Provided records —

··········

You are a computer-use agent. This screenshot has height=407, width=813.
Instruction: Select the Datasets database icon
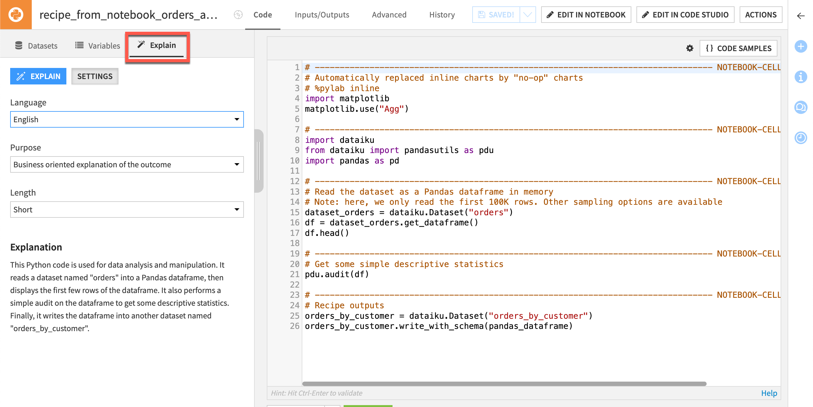point(19,45)
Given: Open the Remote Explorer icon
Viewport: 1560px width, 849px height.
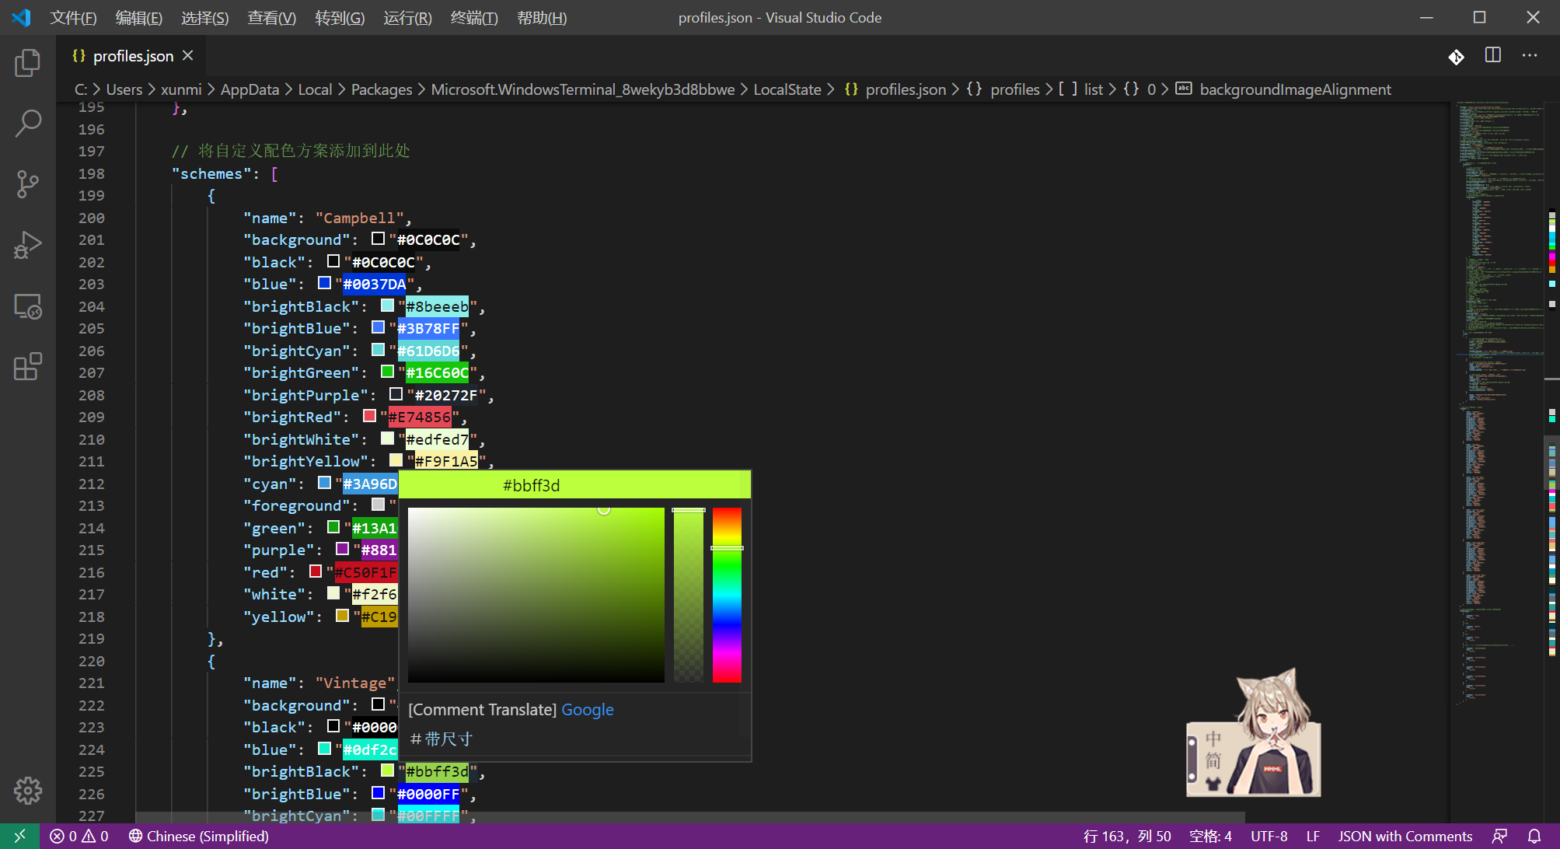Looking at the screenshot, I should coord(28,306).
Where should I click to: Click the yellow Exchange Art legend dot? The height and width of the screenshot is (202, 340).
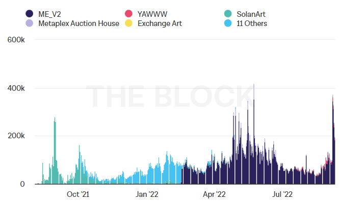coord(128,23)
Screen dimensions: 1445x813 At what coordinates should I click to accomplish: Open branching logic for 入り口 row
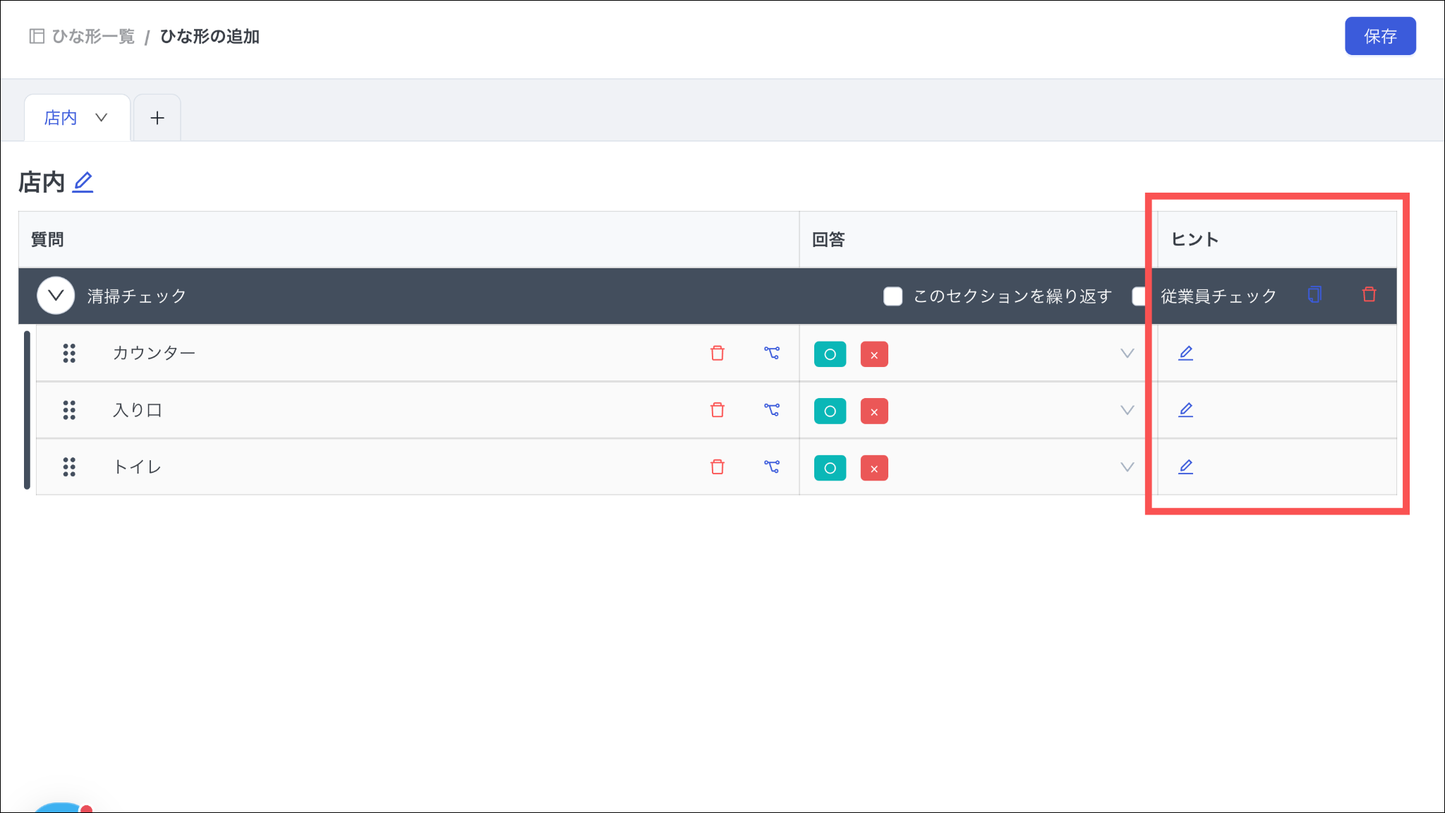(x=772, y=410)
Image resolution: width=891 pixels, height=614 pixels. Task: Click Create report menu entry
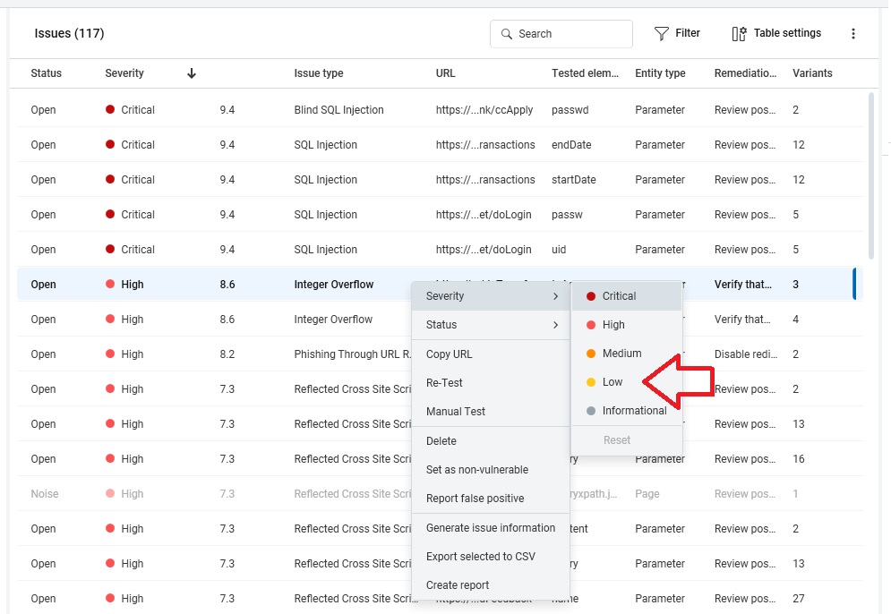tap(458, 585)
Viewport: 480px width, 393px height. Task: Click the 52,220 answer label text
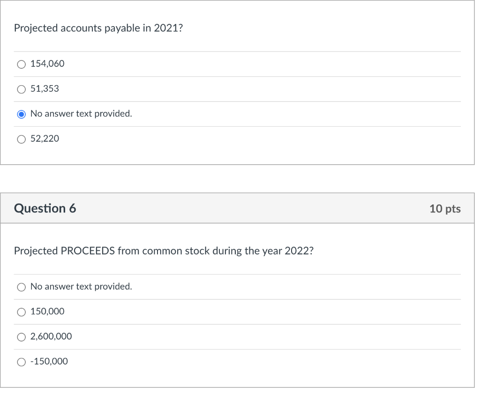pos(45,139)
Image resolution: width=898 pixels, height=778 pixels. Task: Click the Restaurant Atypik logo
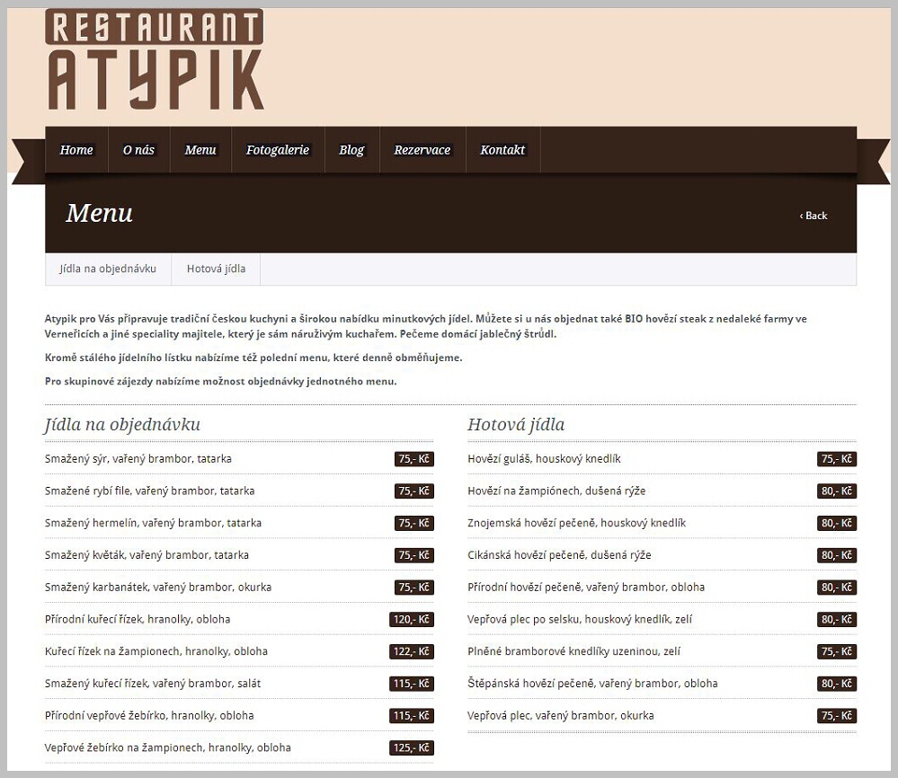click(x=155, y=60)
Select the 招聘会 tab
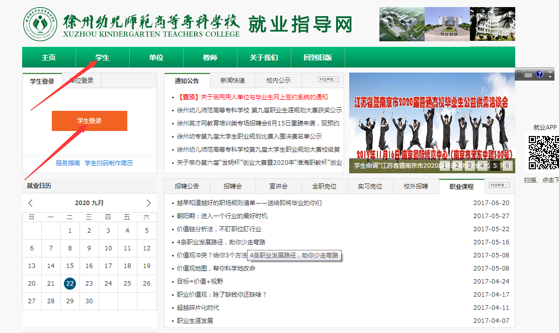This screenshot has height=333, width=559. (x=233, y=186)
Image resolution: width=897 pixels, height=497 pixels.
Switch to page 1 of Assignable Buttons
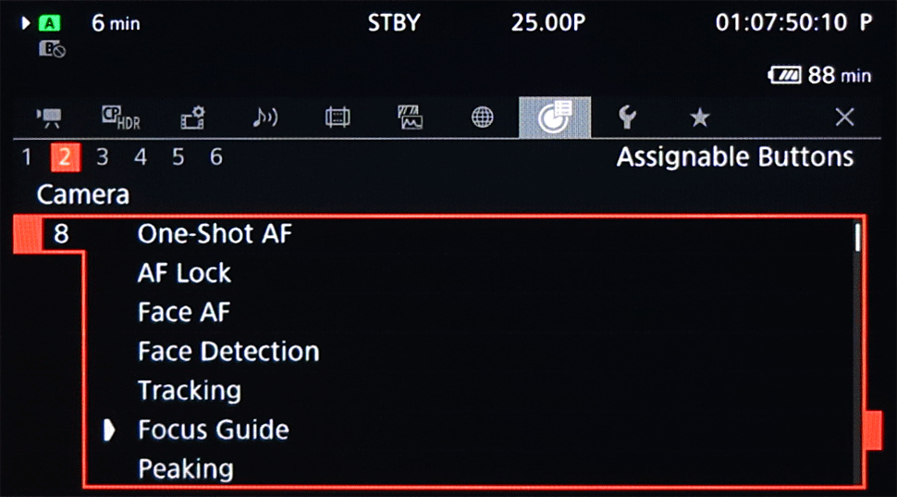(26, 157)
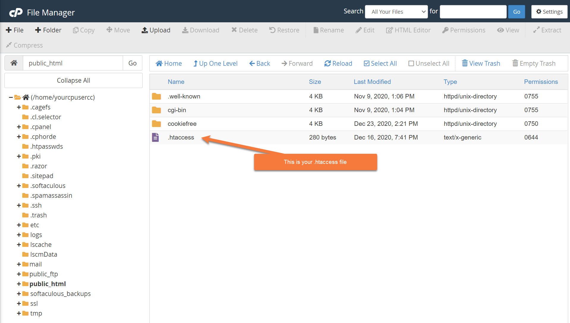This screenshot has height=323, width=570.
Task: Create a new Folder
Action: (48, 30)
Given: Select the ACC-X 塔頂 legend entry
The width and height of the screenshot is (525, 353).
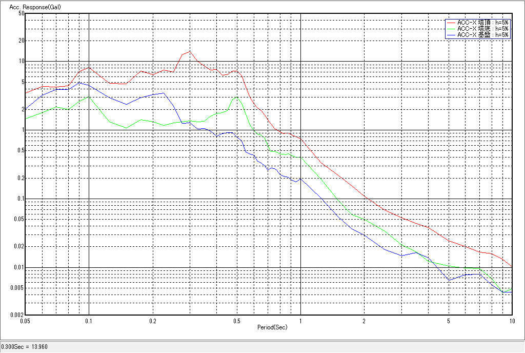Looking at the screenshot, I should tap(482, 23).
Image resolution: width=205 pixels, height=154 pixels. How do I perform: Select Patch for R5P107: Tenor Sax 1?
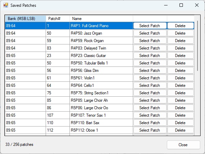150,115
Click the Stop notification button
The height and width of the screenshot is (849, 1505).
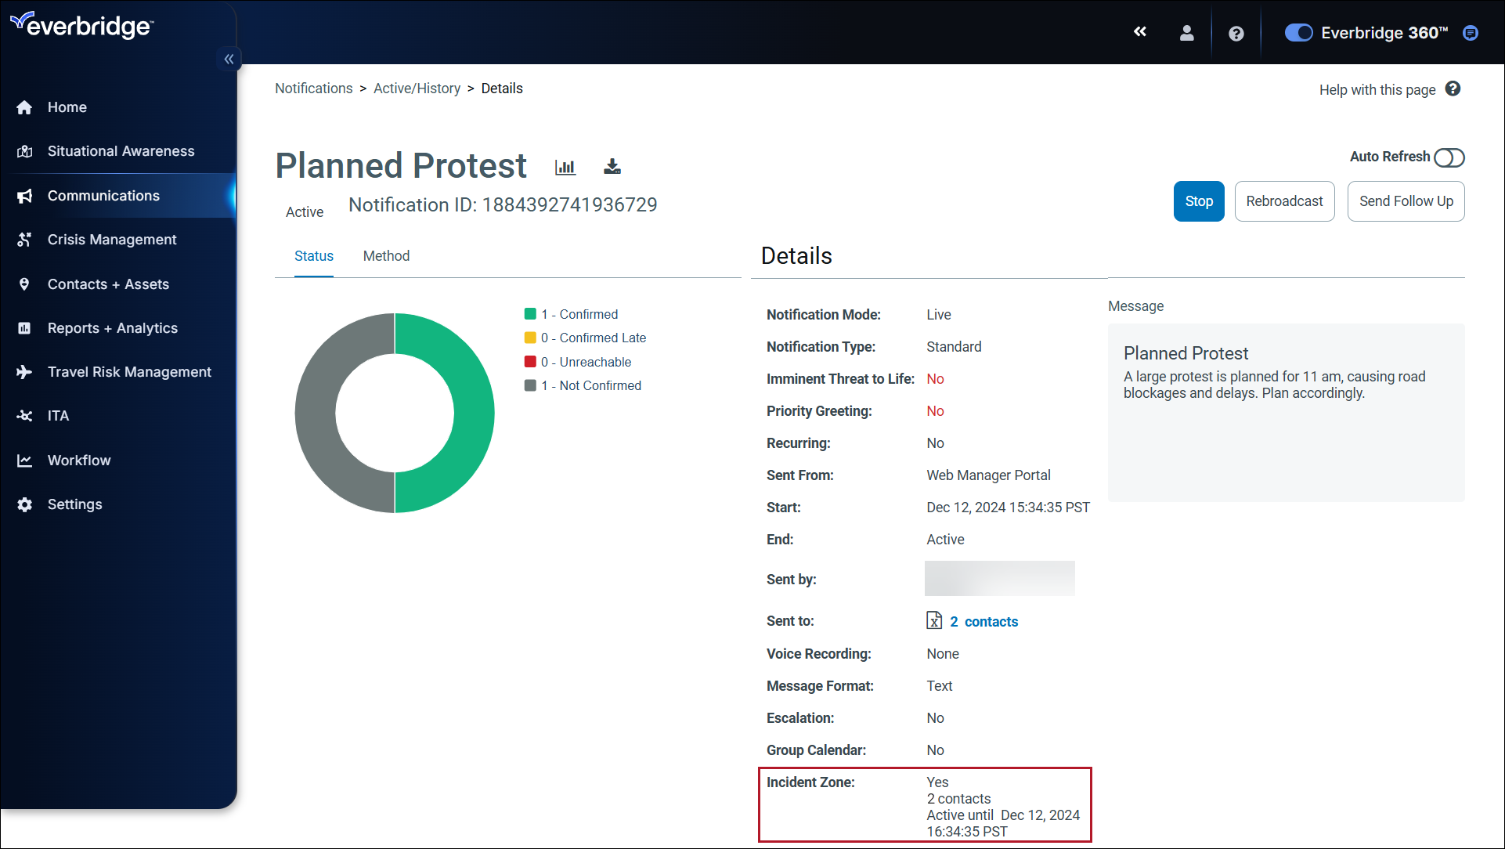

··········

Directions for this task — Convert the material from the line with "Image resolution: width=897" up to and including the line with "Looking at the screenshot, I should tap(482, 23)." into a Markdown table with the columns Row and Content. Put one line in each row, skip blank lines, and leave the pictures out.

Full output —
| Row | Content |
|---|---|
| 1 | Image resolution: width=897 pixels, height=497 pixels. |
| 2 | Switch to page 1 of Assignable Buttons |
| 3 | (26, 157) |
| 4 | This screenshot has height=323, width=570. |
| 5 | Task: Create a new Folder |
| 6 | Action: (48, 30) |
| 7 | Given: Select the ACC-X 塔頂 legend entry |
| 8 | The width and height of the screenshot is (525, 353). |
| 9 | Looking at the screenshot, I should tap(482, 23). |